(Collected data)
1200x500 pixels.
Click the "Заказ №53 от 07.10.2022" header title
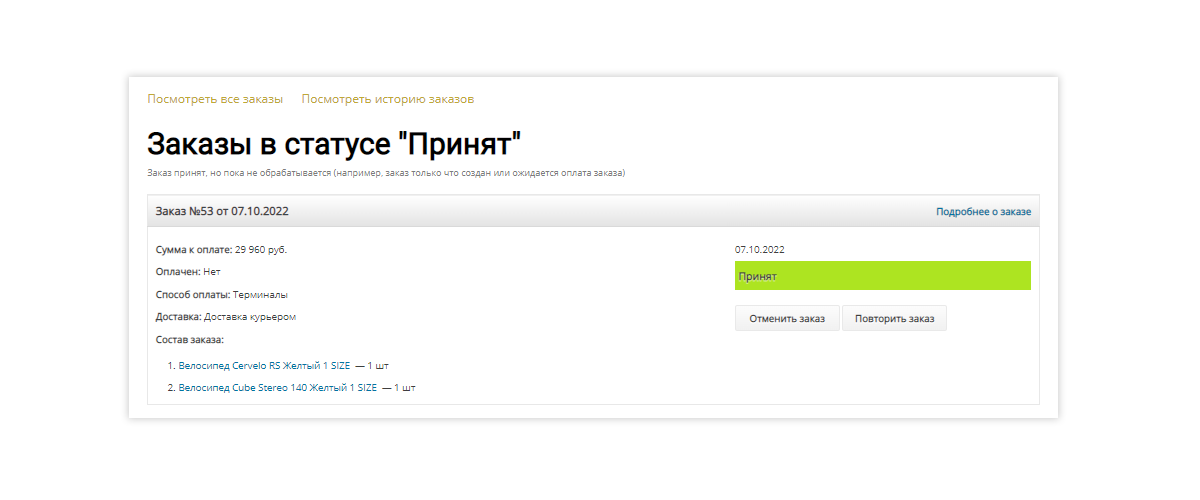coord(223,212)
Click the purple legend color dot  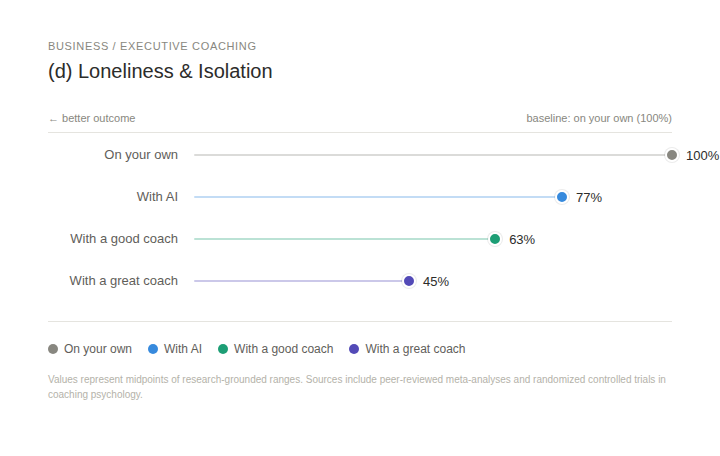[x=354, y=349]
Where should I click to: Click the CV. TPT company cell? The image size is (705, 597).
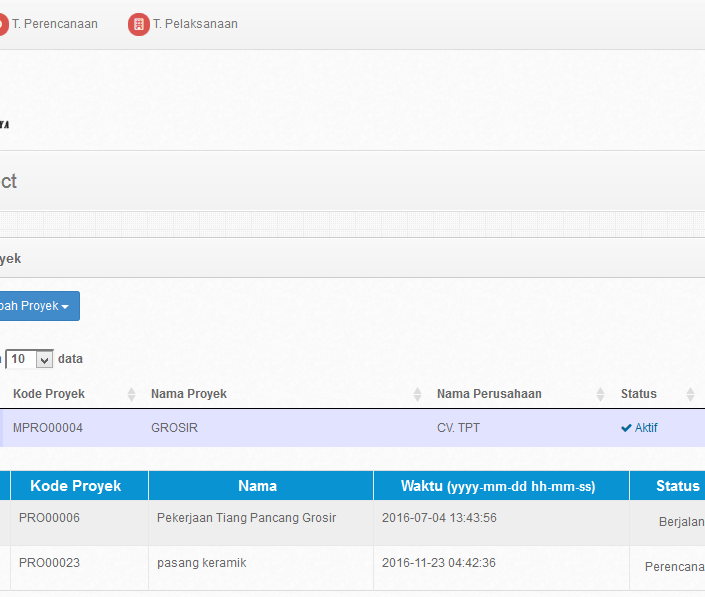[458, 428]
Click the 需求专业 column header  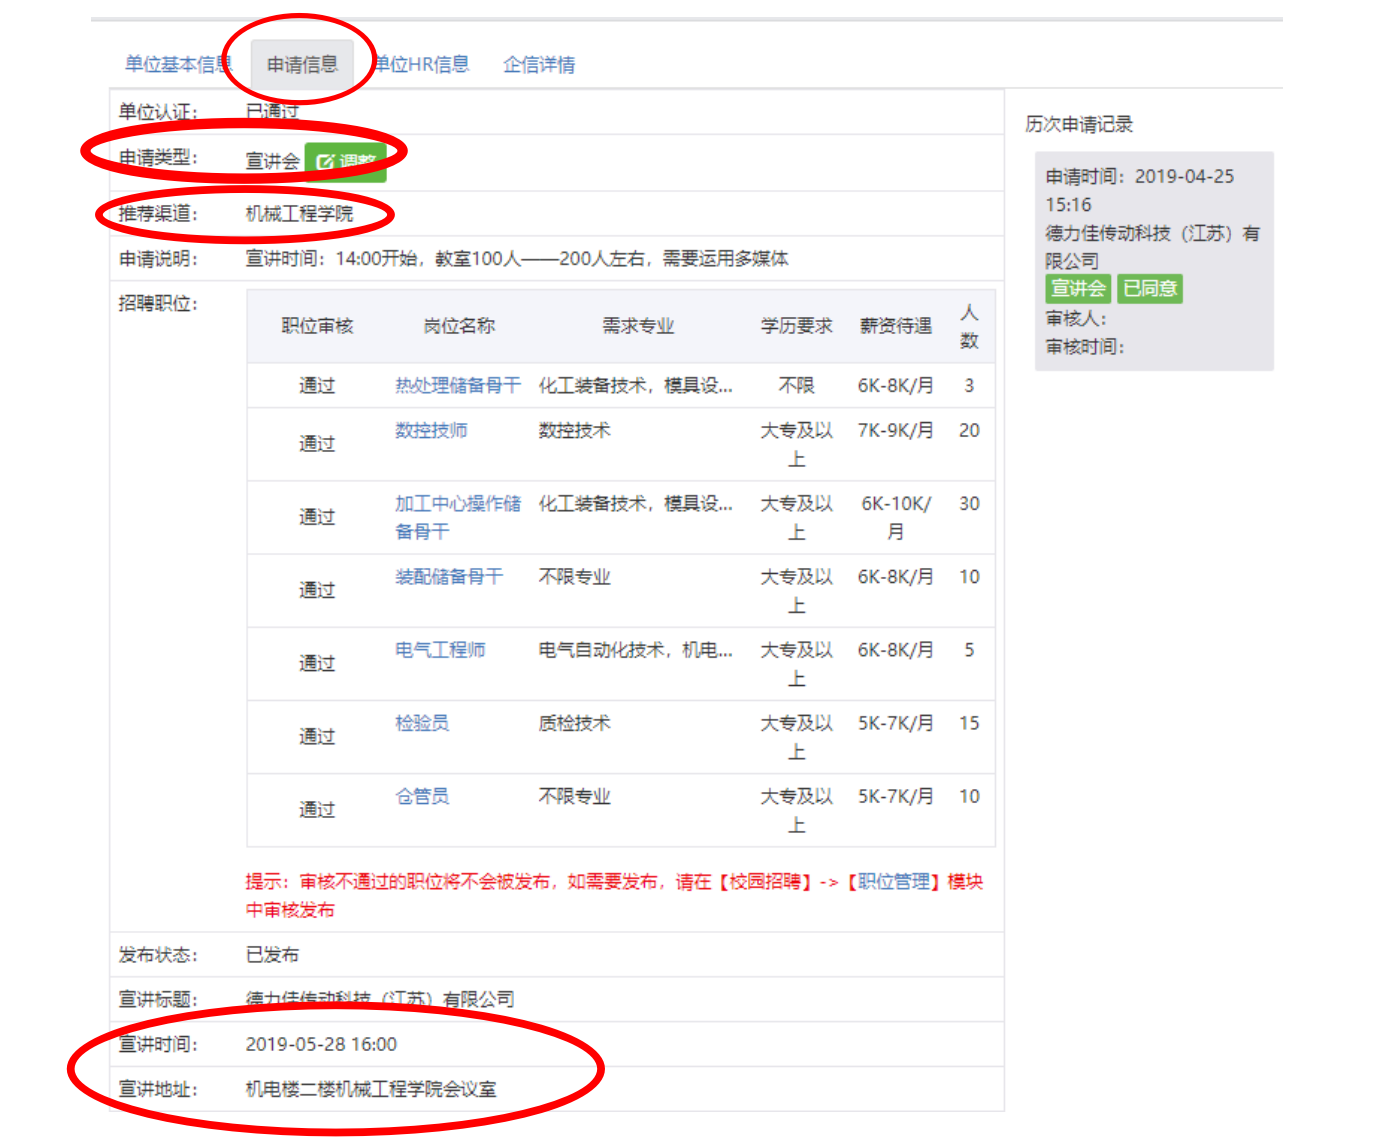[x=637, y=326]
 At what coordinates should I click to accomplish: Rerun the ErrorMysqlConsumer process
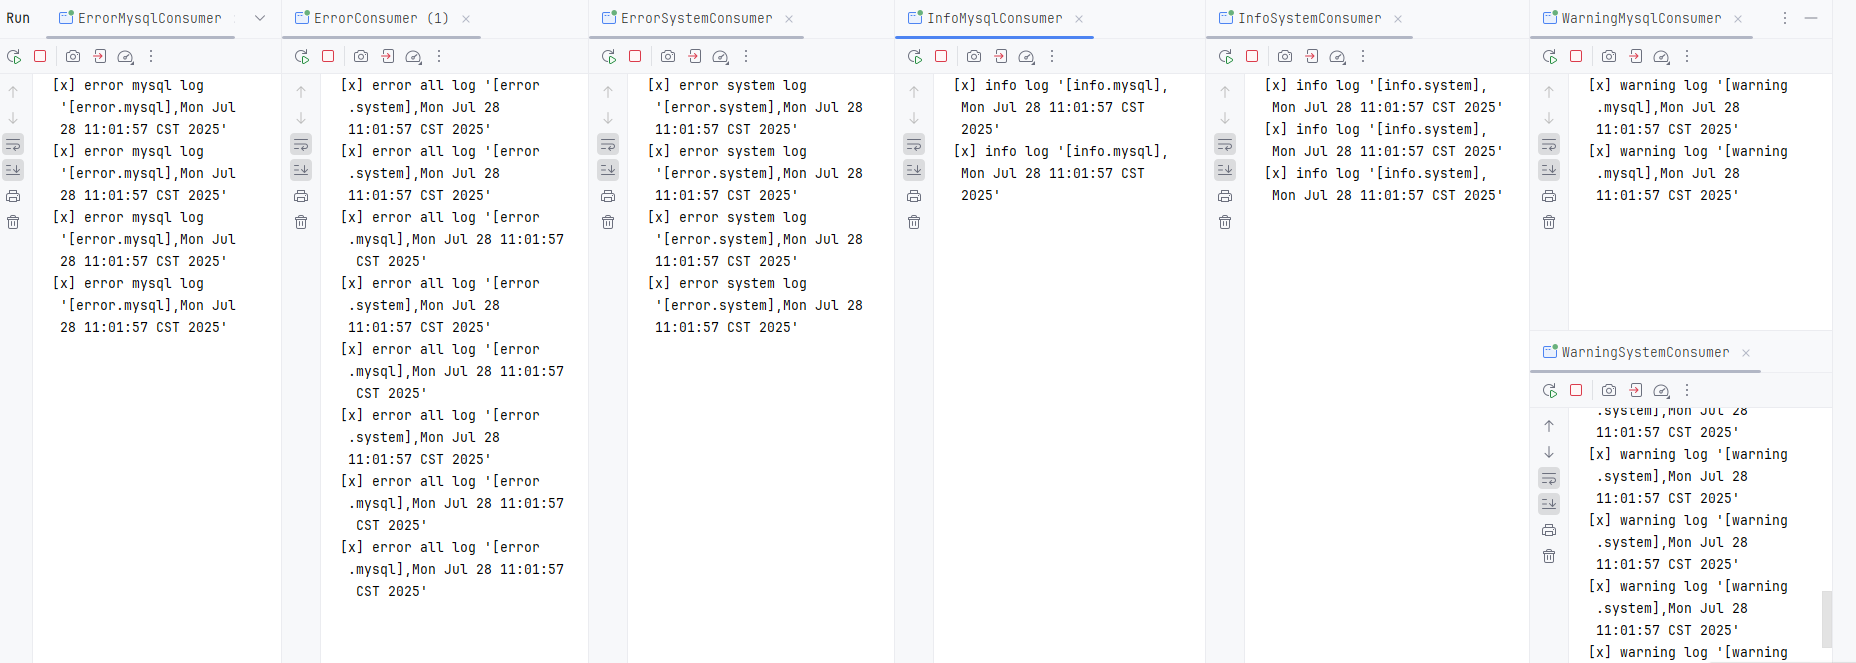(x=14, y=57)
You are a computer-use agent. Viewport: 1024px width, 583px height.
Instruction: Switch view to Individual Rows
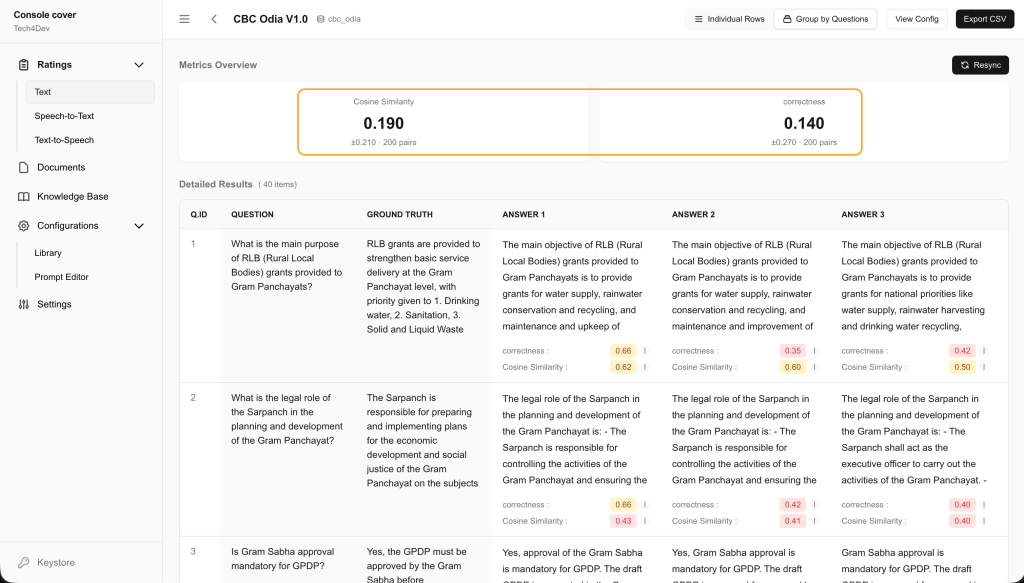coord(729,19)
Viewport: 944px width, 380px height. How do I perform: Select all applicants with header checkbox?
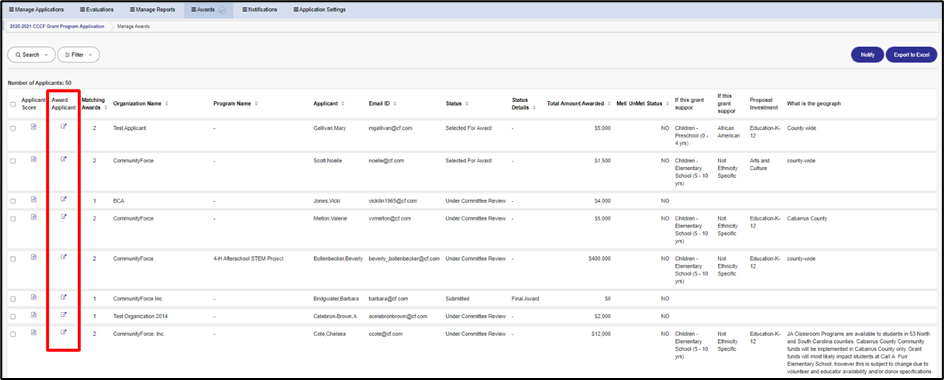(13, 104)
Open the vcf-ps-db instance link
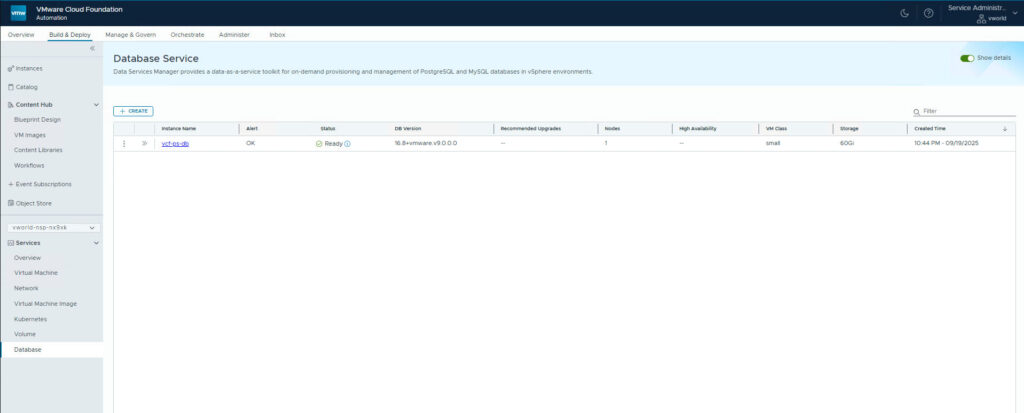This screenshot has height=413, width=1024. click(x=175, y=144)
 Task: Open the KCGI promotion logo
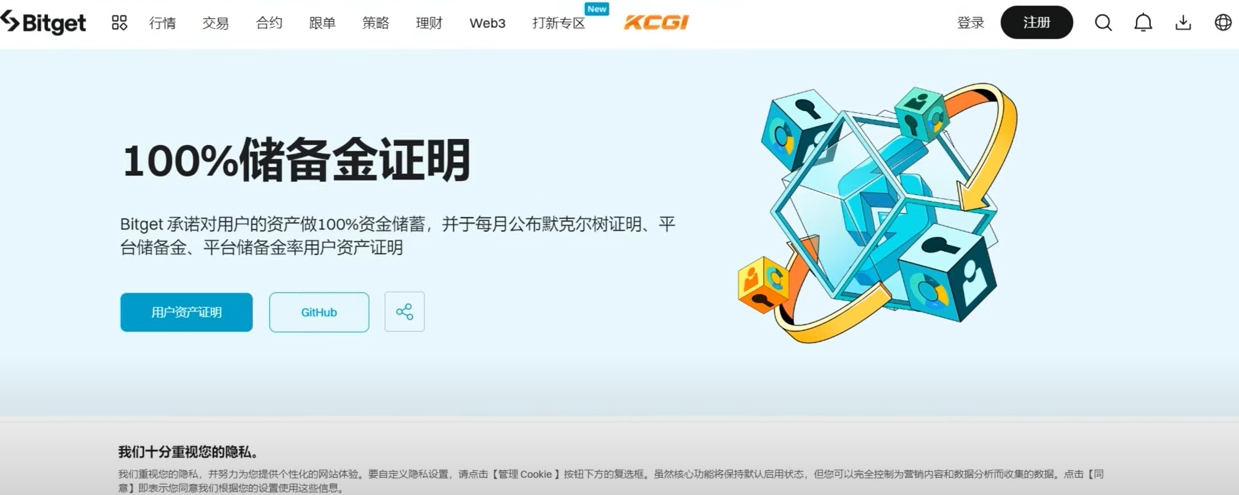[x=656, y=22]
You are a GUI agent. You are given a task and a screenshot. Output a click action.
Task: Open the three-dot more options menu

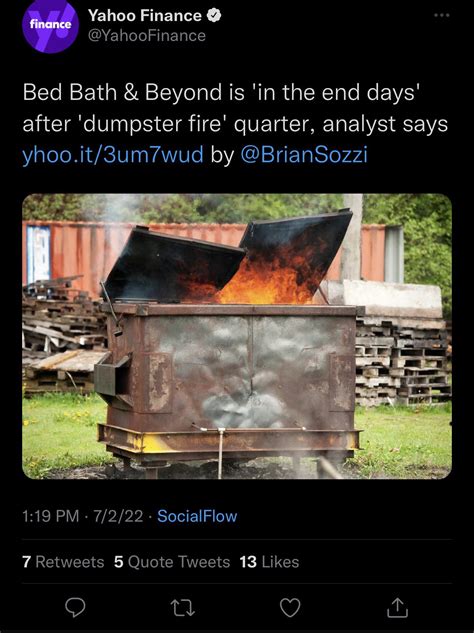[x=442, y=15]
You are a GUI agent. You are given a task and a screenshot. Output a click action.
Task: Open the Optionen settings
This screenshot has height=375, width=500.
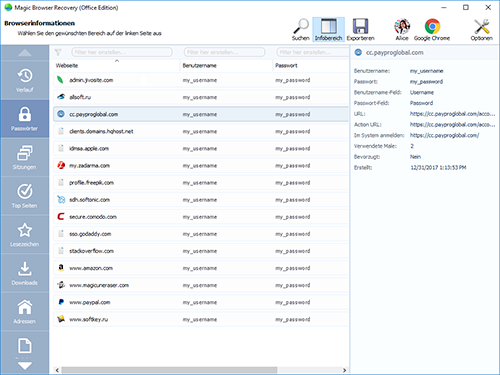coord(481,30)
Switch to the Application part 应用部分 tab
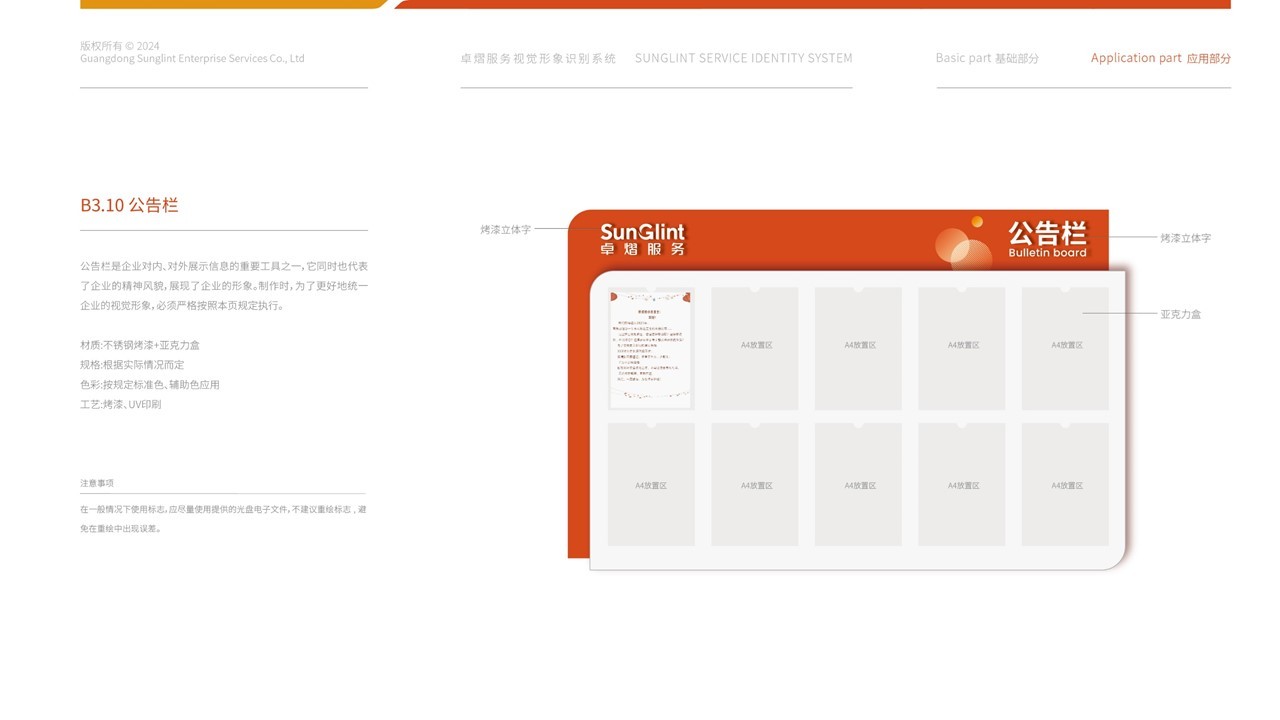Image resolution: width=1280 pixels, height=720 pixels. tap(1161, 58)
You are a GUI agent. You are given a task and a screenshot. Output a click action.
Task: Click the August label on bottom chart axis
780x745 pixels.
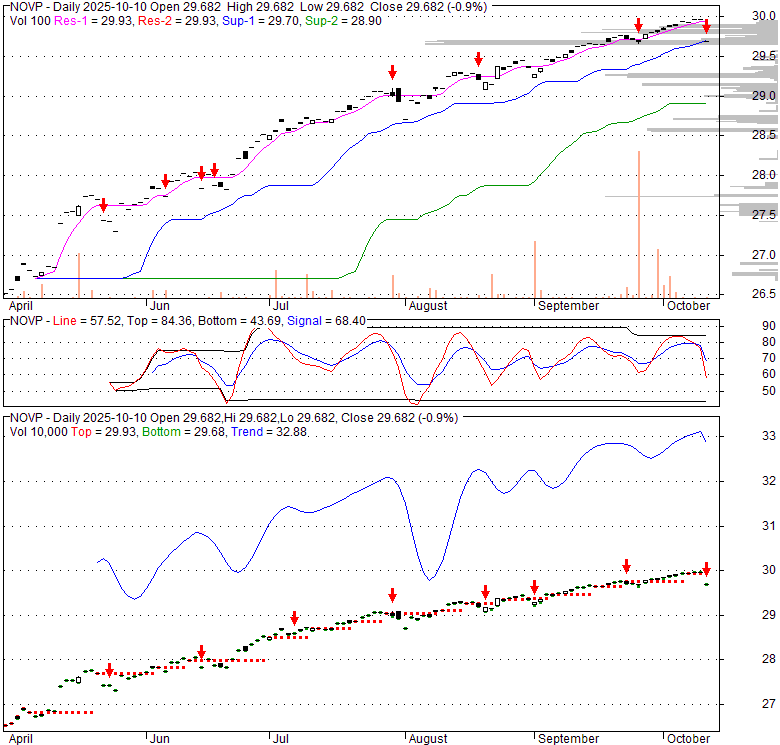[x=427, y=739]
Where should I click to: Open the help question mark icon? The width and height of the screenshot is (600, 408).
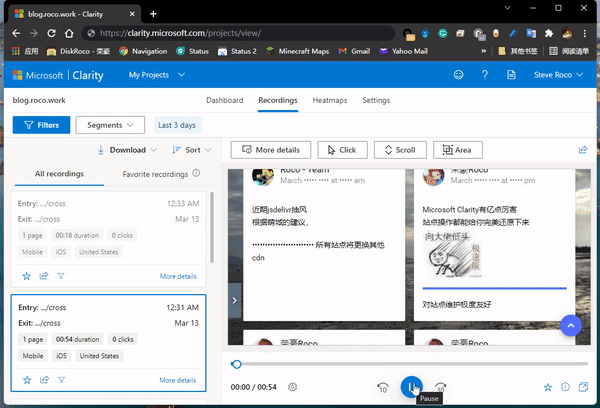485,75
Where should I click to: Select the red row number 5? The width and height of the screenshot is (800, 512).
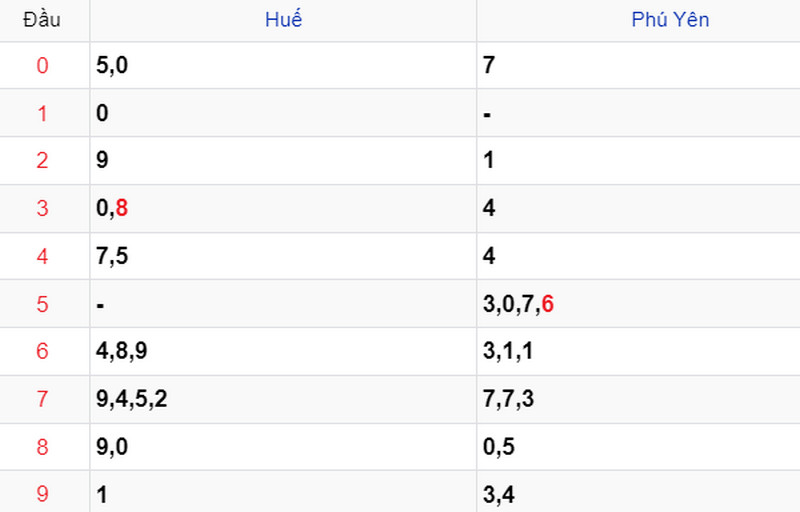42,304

AIM OF THE EXERCISE
The required output is the lines from the one containing "780x745 pixels." through the end of the records above, reproduced exactly, with no pictures.

ANSWER SPACE
780x745 pixels.
[x=427, y=739]
Where should I click to: Open the help question mark icon? The width and height of the screenshot is (600, 408).
485,75
Where should I click to: Select the red row number 5? The width and height of the screenshot is (800, 512).
42,304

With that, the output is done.